**** INPUT RECORDS ****
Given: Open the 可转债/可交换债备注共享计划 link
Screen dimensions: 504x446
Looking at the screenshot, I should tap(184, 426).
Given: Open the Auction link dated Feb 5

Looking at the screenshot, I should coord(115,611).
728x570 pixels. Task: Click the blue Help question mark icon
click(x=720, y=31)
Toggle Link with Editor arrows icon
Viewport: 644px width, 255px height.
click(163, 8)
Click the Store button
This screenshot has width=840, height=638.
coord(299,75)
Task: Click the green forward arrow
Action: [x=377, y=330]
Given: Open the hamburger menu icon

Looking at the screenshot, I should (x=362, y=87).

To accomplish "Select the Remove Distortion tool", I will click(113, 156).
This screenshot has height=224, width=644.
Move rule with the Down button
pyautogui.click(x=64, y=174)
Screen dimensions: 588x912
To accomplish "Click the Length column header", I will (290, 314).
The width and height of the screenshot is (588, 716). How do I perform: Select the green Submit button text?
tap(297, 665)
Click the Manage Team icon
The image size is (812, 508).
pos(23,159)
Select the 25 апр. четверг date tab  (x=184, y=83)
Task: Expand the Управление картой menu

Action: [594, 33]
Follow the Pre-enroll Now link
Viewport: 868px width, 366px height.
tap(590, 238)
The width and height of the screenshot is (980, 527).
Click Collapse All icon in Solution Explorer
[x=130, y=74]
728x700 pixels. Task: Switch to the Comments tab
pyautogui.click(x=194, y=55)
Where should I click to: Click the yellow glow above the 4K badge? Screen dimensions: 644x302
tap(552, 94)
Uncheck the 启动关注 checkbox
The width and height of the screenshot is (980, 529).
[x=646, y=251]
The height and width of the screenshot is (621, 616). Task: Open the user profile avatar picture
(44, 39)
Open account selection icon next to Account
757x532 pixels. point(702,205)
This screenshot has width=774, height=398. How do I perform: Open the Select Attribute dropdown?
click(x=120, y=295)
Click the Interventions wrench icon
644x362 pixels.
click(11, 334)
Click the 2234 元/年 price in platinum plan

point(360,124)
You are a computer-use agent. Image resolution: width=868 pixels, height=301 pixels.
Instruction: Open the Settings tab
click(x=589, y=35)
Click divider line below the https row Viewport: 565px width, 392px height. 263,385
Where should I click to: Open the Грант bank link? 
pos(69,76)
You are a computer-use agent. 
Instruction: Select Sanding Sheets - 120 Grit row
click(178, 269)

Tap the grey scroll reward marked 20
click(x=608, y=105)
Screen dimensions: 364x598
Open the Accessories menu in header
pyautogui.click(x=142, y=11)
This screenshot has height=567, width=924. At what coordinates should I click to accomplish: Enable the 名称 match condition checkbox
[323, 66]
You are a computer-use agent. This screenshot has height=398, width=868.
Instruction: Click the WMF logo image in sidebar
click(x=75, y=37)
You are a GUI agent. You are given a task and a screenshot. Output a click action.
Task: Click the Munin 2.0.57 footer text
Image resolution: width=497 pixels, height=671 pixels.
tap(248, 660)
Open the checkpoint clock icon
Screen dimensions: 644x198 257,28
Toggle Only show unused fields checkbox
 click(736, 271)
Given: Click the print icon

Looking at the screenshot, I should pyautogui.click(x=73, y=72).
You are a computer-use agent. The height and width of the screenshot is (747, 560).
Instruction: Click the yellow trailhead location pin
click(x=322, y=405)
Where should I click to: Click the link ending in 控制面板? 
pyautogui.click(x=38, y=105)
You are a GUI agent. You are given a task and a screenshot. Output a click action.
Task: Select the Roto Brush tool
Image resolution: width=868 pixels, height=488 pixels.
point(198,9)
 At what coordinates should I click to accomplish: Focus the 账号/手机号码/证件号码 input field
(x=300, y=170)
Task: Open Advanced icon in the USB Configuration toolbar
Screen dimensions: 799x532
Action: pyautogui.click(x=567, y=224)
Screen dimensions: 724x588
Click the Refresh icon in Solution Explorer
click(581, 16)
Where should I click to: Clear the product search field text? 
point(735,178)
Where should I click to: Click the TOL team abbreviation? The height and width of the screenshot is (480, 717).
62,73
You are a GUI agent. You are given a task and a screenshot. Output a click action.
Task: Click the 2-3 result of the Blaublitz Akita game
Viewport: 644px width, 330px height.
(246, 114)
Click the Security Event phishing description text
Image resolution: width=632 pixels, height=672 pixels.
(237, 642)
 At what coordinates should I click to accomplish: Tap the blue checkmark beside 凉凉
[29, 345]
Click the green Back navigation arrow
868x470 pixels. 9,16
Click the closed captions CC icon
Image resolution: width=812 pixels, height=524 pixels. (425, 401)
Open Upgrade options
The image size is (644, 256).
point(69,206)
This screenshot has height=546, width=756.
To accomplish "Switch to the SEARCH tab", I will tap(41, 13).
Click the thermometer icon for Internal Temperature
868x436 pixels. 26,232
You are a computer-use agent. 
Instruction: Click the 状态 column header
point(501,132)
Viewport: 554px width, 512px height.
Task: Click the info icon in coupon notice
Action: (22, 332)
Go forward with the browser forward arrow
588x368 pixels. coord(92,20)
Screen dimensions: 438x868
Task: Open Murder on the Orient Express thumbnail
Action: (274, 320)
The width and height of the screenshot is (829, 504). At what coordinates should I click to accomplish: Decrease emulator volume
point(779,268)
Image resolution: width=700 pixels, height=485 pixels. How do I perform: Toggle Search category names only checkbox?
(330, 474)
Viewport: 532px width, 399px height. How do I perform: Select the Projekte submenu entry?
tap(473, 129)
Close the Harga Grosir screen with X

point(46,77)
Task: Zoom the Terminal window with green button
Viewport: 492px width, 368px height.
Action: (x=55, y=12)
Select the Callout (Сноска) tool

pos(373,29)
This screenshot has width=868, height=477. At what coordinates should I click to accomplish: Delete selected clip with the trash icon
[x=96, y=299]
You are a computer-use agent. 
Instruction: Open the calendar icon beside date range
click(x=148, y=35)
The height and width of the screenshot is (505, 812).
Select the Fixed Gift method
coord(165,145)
****
■ TASK TO CARRY OUT:
All that is needed is the material, repeated exactly.

■ OUTPUT:
Given: Open the 可转债/可交换债备注共享计划 link
Screen dimensions: 504x446
Looking at the screenshot, I should tap(184, 426).
Given: Open the Auction link dated Feb 5

Looking at the screenshot, I should coord(115,611).
728x570 pixels. Task: Click the blue Help question mark icon
click(x=720, y=31)
Toggle Link with Editor arrows icon
Viewport: 644px width, 255px height.
click(163, 8)
Click the Store button
This screenshot has width=840, height=638.
coord(299,75)
Task: Click the green forward arrow
Action: [x=377, y=330]
Given: Open the hamburger menu icon

Looking at the screenshot, I should (x=362, y=87).

To accomplish "Select the Remove Distortion tool", I will click(113, 156).
This screenshot has height=224, width=644.
Move rule with the Down button
pyautogui.click(x=64, y=174)
Screen dimensions: 588x912
To accomplish "Click the Length column header", I will (290, 314).
The width and height of the screenshot is (588, 716). How do I perform: Select the green Submit button text?
tap(297, 665)
Click the Manage Team icon
The image size is (812, 508).
pos(23,159)
Select the 25 апр. четверг date tab  (x=184, y=83)
Task: Expand the Управление картой menu

Action: [594, 33]
Follow the Pre-enroll Now link
Viewport: 868px width, 366px height.
tap(590, 238)
The width and height of the screenshot is (980, 527).
Click Collapse All icon in Solution Explorer
[x=130, y=74]
728x700 pixels. Task: Switch to the Comments tab
pyautogui.click(x=194, y=55)
Where should I click to: Click the yellow glow above the 4K badge? Screen dimensions: 644x302
tap(552, 94)
Uncheck the 启动关注 checkbox
The width and height of the screenshot is (980, 529).
[x=646, y=251]
The height and width of the screenshot is (621, 616). Task: Open the user profile avatar picture
(44, 39)
Open account selection icon next to Account
757x532 pixels. point(702,205)
This screenshot has width=774, height=398. How do I perform: Open the Select Attribute dropdown?
click(x=120, y=295)
Click the Interventions wrench icon
644x362 pixels.
click(11, 334)
Click the 2234 元/年 price in platinum plan

point(360,124)
You are a computer-use agent. Image resolution: width=868 pixels, height=301 pixels.
Instruction: Open the Settings tab
click(x=589, y=35)
Click divider line below the https row Viewport: 565px width, 392px height. 263,385
Where should I click to: Open the Грант bank link? 
pos(69,76)
You are a computer-use agent. 
Instruction: Select Sanding Sheets - 120 Grit row
click(178, 269)

Tap the grey scroll reward marked 20
click(x=608, y=105)
Screen dimensions: 364x598
Open the Accessories menu in header
pyautogui.click(x=142, y=11)
This screenshot has height=567, width=924. At what coordinates should I click to accomplish: Enable the 名称 match condition checkbox
[323, 66]
You are a computer-use agent. This screenshot has height=398, width=868.
Instruction: Click the WMF logo image in sidebar
click(x=75, y=37)
You are a GUI agent. You are given a task and a screenshot. Output a click action.
Task: Click the Munin 2.0.57 footer text
Image resolution: width=497 pixels, height=671 pixels.
tap(248, 660)
Open the checkpoint clock icon
Screen dimensions: 644x198 257,28
Toggle Only show unused fields checkbox
 click(736, 271)
Given: Click the print icon

Looking at the screenshot, I should pyautogui.click(x=73, y=72).
You are a computer-use agent. The height and width of the screenshot is (747, 560).
Instruction: Click the yellow trailhead location pin
click(x=322, y=405)
Where should I click to: Click the link ending in 控制面板? 
pyautogui.click(x=38, y=105)
You are a GUI agent. You are given a task and a screenshot. Output a click action.
Task: Select the Roto Brush tool
Image resolution: width=868 pixels, height=488 pixels.
point(198,9)
 At what coordinates should I click to accomplish: Focus the 账号/手机号码/证件号码 input field
(x=300, y=170)
Task: Open Advanced icon in the USB Configuration toolbar
Screen dimensions: 799x532
Action: pyautogui.click(x=567, y=224)
Screen dimensions: 724x588
Click the Refresh icon in Solution Explorer
click(581, 16)
Where should I click to: Clear the product search field text? 
point(735,178)
Where should I click to: Click the TOL team abbreviation? The height and width of the screenshot is (480, 717).
62,73
You are a GUI agent. You are given a task and a screenshot. Output a click action.
Task: Click the 2-3 result of the Blaublitz Akita game
Viewport: 644px width, 330px height.
(246, 114)
Click the Security Event phishing description text
Image resolution: width=632 pixels, height=672 pixels.
(237, 642)
 At what coordinates should I click to accomplish: Tap the blue checkmark beside 凉凉
[29, 345]
Click the green Back navigation arrow
868x470 pixels. 9,16
Click the closed captions CC icon
Image resolution: width=812 pixels, height=524 pixels. (425, 401)
Open Upgrade options
The image size is (644, 256).
point(69,206)
This screenshot has height=546, width=756.
To accomplish "Switch to the SEARCH tab", I will tap(41, 13).
Click the thermometer icon for Internal Temperature
868x436 pixels. 26,232
You are a computer-use agent. 
Instruction: Click the 状态 column header
point(501,132)
Viewport: 554px width, 512px height.
Task: Click the info icon in coupon notice
Action: (22, 332)
Go forward with the browser forward arrow
588x368 pixels. coord(92,20)
Screen dimensions: 438x868
Task: Open Murder on the Orient Express thumbnail
Action: (274, 320)
The width and height of the screenshot is (829, 504). At what coordinates should I click to accomplish: Decrease emulator volume
point(779,268)
Image resolution: width=700 pixels, height=485 pixels. How do I perform: Toggle Search category names only checkbox?
(330, 474)
Viewport: 532px width, 399px height. How do I perform: Select the Projekte submenu entry?
tap(473, 129)
Close the Harga Grosir screen with X

point(46,77)
Task: Zoom the Terminal window with green button
Viewport: 492px width, 368px height.
Action: (x=55, y=12)
Select the Callout (Сноска) tool

pos(373,29)
This screenshot has width=868, height=477. At what coordinates should I click to accomplish: Delete selected clip with the trash icon
[x=96, y=299]
You are a computer-use agent. 
Instruction: Open the calendar icon beside date range
click(x=148, y=35)
The height and width of the screenshot is (505, 812).
Select the Fixed Gift method
coord(165,145)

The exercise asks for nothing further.